START EXTRACTED DATA

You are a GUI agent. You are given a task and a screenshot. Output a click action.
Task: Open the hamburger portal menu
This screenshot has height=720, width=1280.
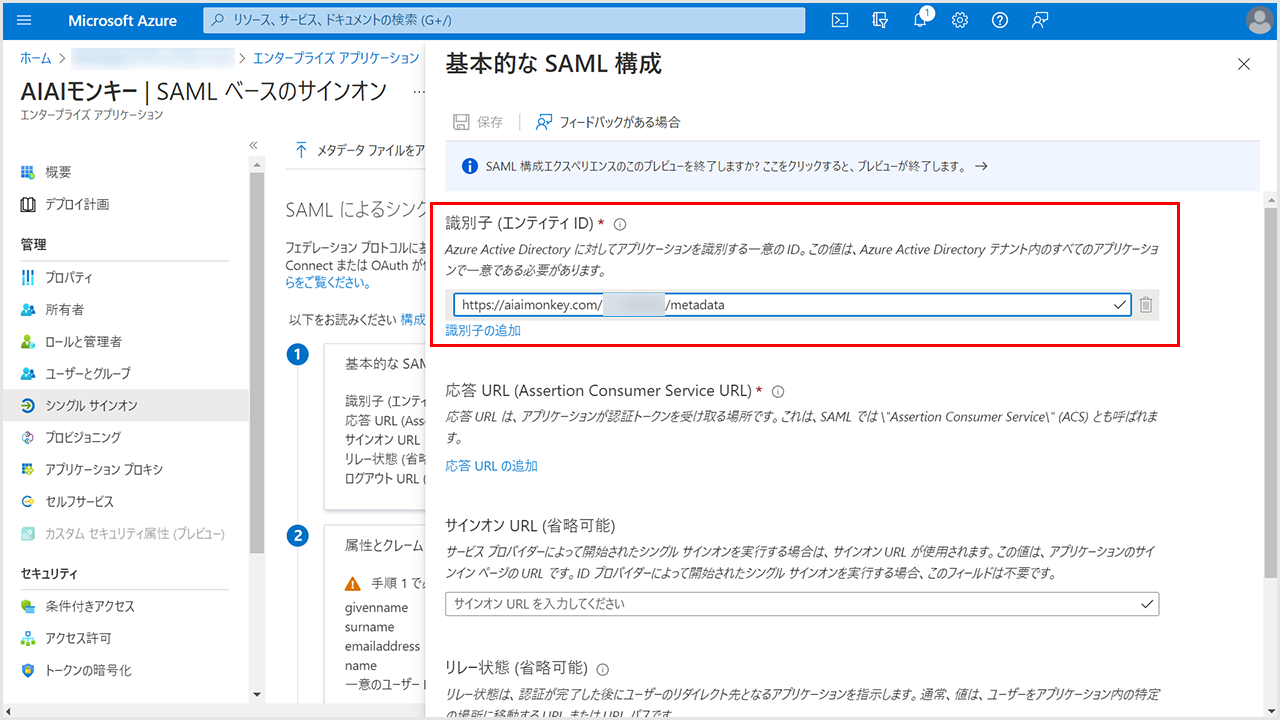click(25, 20)
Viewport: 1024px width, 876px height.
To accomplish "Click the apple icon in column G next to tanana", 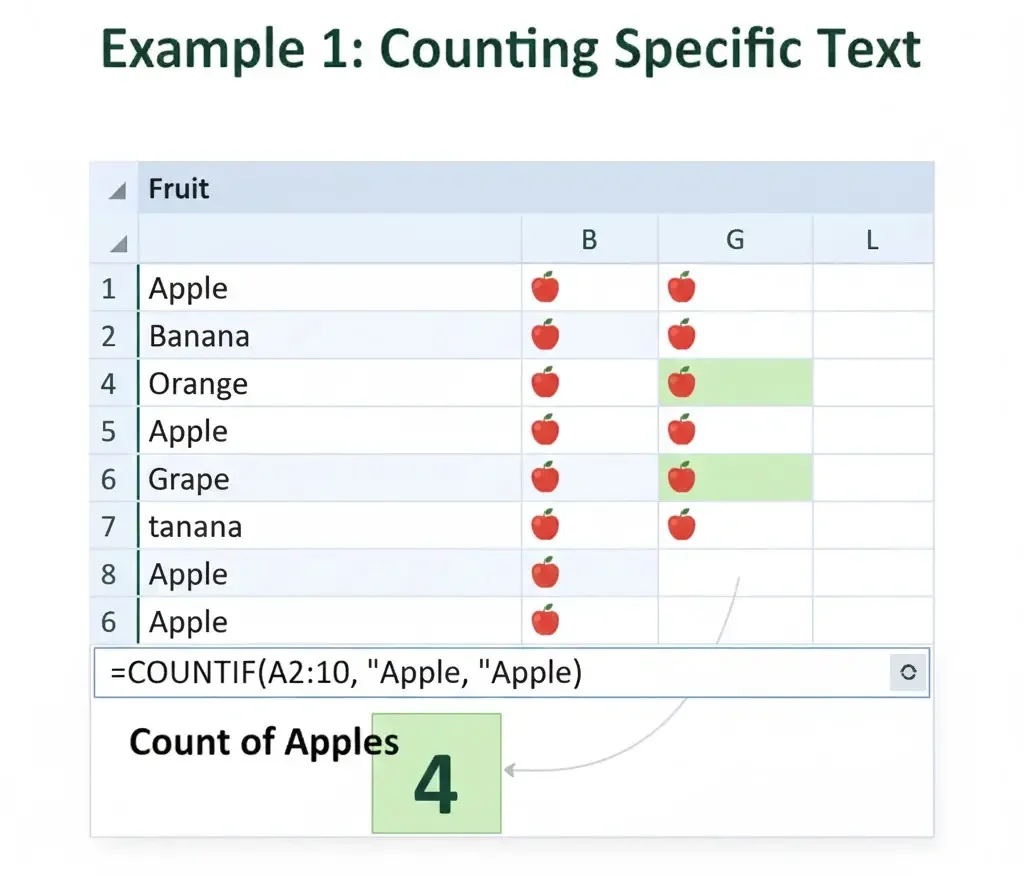I will tap(681, 524).
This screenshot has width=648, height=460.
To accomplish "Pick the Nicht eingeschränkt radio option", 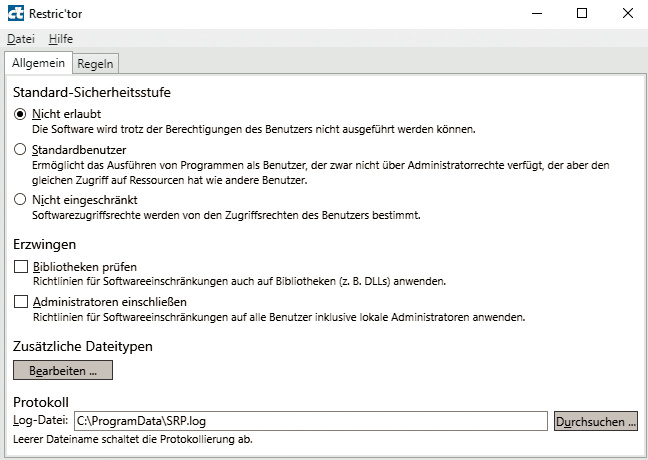I will (x=20, y=199).
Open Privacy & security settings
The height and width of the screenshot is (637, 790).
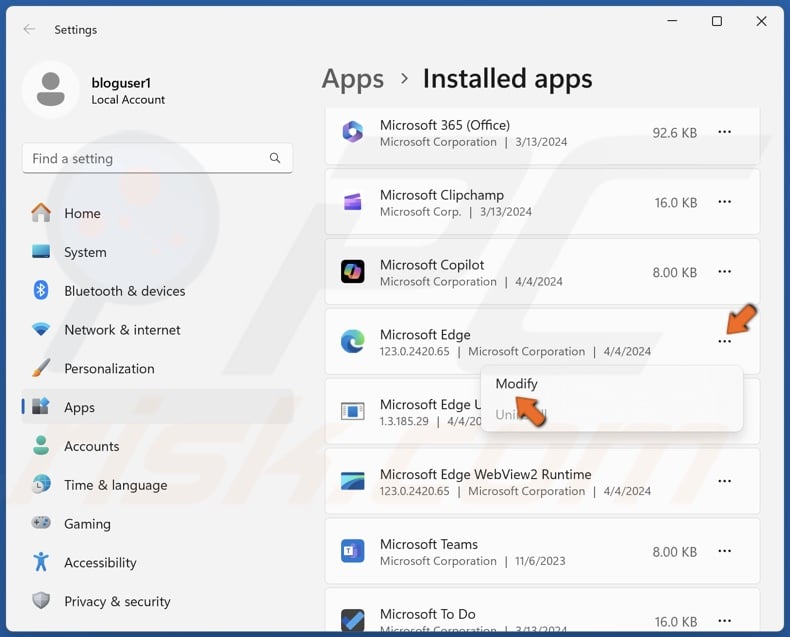[117, 601]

END EXTRACTED DATA

◆ TASK OBJECTIVE
From the line containing "Open Privacy & security settings" to the end of the listing, restate each line word for word and nothing more; the pictures stay out.

◆ FINISHED TASK
Open Privacy & security settings
The height and width of the screenshot is (637, 790).
[117, 601]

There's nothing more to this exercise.